It’s taken all of… *checks notes* …an inning of Spring Training for something to happen leading New York Yankees ace Gerrit Cole to meltdown.

We’ve seen it before when the Yankees and Blue Jays square off, too, like in August 2022, when he and Alek Manoah beefed a day after Cole gave up four runs to the Jays.

“If Gerrit wants to do something, he can walk past the Audi sign [painted on the grass] next time,” Manoah said about the incident.

The most recent one, however, came on Friday night when Cole took offence to a 370-foot home run he allowed to Daniel Vogelbach in the first inning of a Spring Training game between the two sides. After retiring the first two Jays batters on three pitches, he coughed up a line drive single to Davis Schneider, before Vogelbach stepped to the plate.

Cole didn’t offer up much at first. His first of four pitches was well inside for a ball, while a well-off-the-plate cutter was called a strike. Pitch three, a four-seam fastball, just kissed the bottom of the zone for a ball. Pitch four was the money maker for Vogelbach, as Cole left a 96.1 MPH four-seam fastball on the inside edge of the plate, right in the middle of the zone.

That ball went 102.8 MPH off Vogelbach’s bat, and blistered to right field.

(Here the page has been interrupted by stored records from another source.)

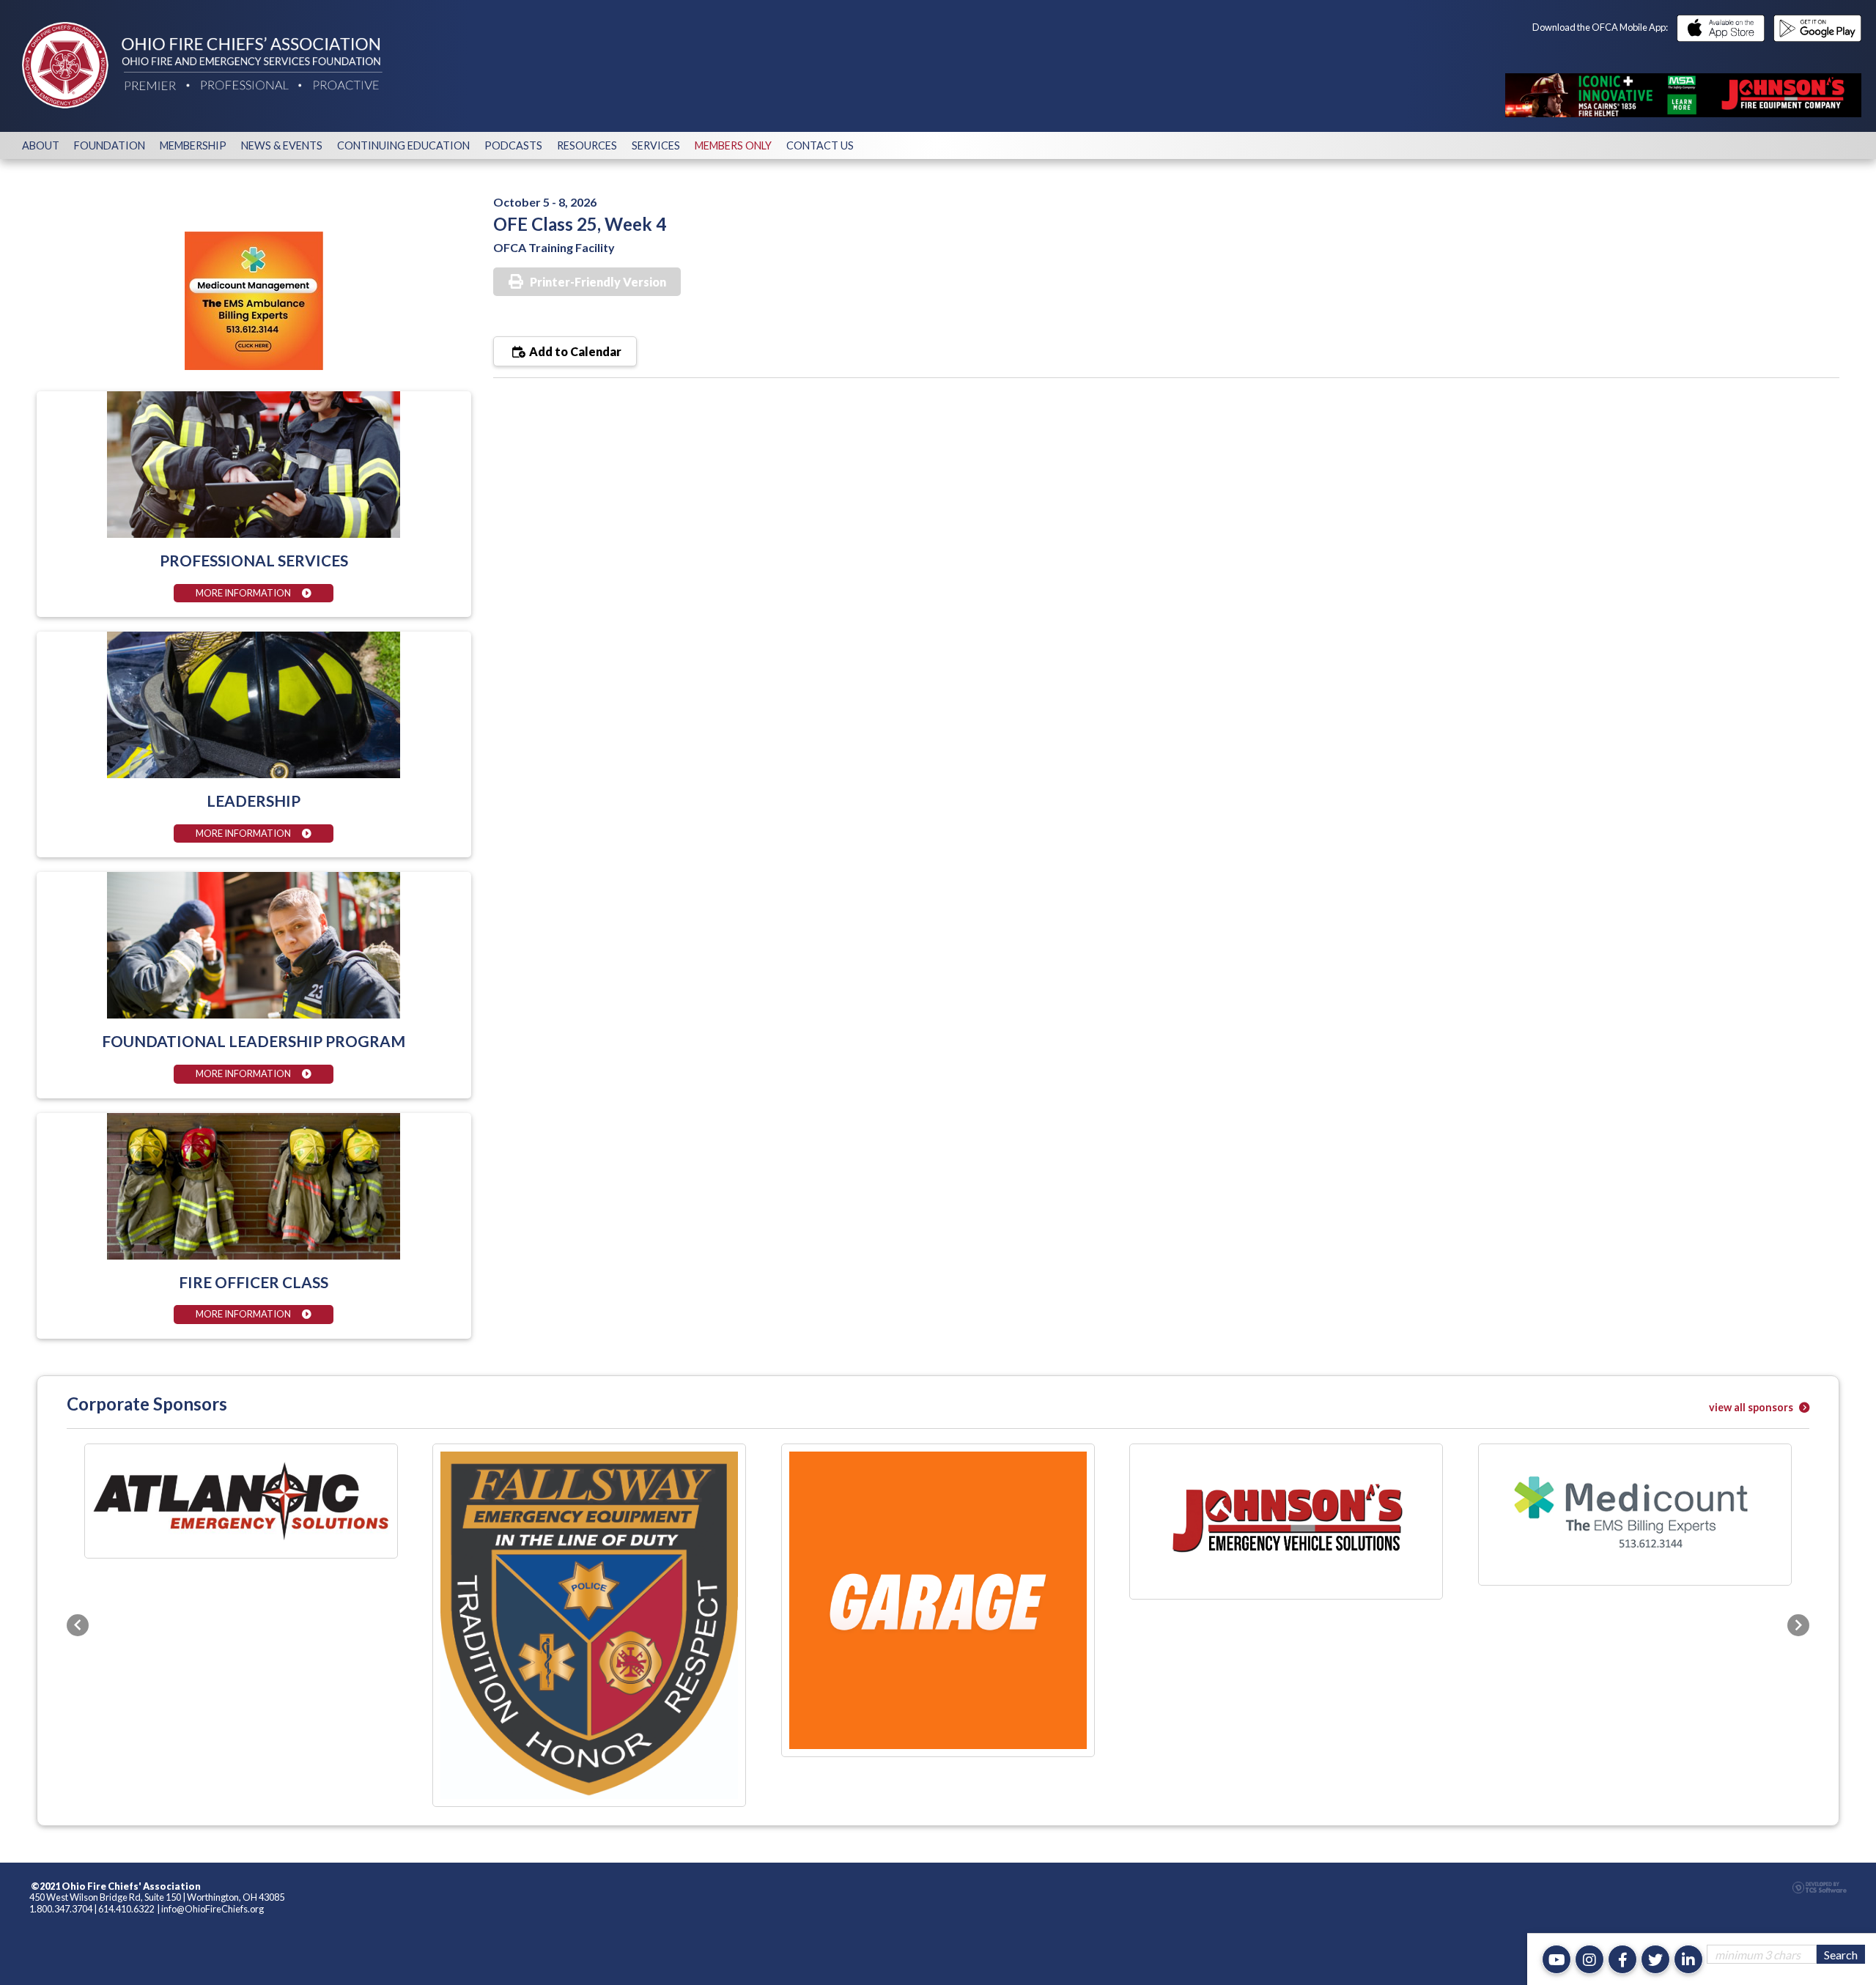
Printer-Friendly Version (598, 282)
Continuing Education (403, 145)
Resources (587, 145)
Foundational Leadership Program (253, 1041)
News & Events (281, 145)
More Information (243, 593)
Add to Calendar (574, 351)
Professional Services (254, 560)
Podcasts (513, 145)
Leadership (253, 800)
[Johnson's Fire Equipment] (1683, 95)
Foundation (109, 145)
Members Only (733, 145)
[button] (78, 1515)
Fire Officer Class (253, 1282)
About (40, 145)
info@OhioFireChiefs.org (212, 1687)
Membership (193, 145)
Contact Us (820, 145)
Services (656, 145)
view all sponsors (1752, 1407)
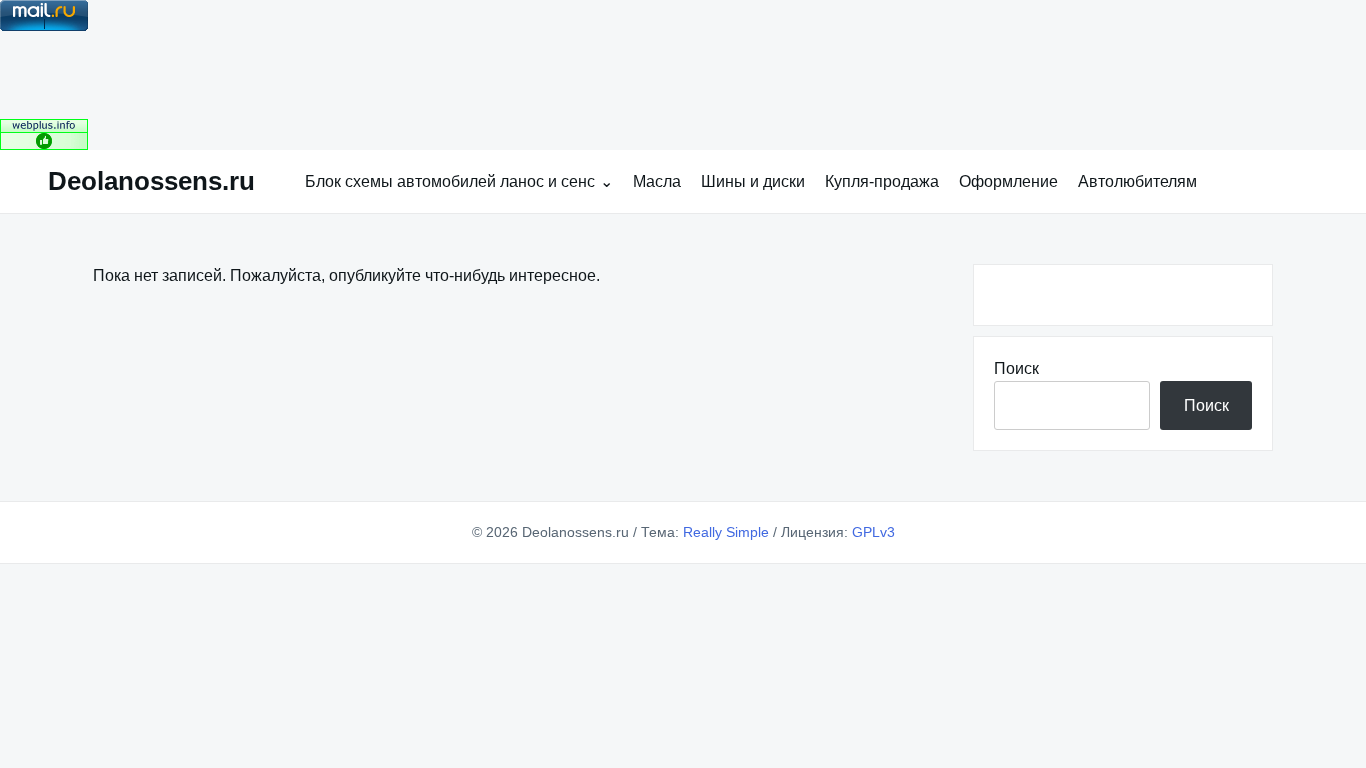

Vogelbach enthusiastically dropped his bat, something Yankees manager Aaron Boone called a bat flip that was “in the arena” of competition, before trotting the bases at a speed which you would expect from any player who just sent one to the seats.

Cole? Well, let’s say he wasn’t so enthused about it.

“Yeah, what’s the day? Are we still in February? March 1st?,” Cole quipped, via MLB.com’s Bryan Hoch. “Yeah, he enjoyed that homer.”

And when asked if he would remember Vogelbach’s trot, he replied, “I don’t forget a lot of things.”

Okay Gerrit.

Taking aim at a guy who just signed a minor-league deal and is in Spring Training on an invite — coupled with the fact he’s known as one of the league’s few pure power hitters that can’t do much else — and the comments make Cole look plain silly.

Right after Vogelbach’s home run, he allowed a blistering triple to Ernie Clement and got pulled out of the game instead of Boone letting him get the final out of the first inning. Cole would return to knock out four of the next Jays batters before his day ended in the top of the third.

Who knows. Maybe some of Cole’s frustration stems from that, too.

Nonetheless, the drama between the Jays and Yankees is picking up sooner than anyone expected, and you won’t hear many complain about that.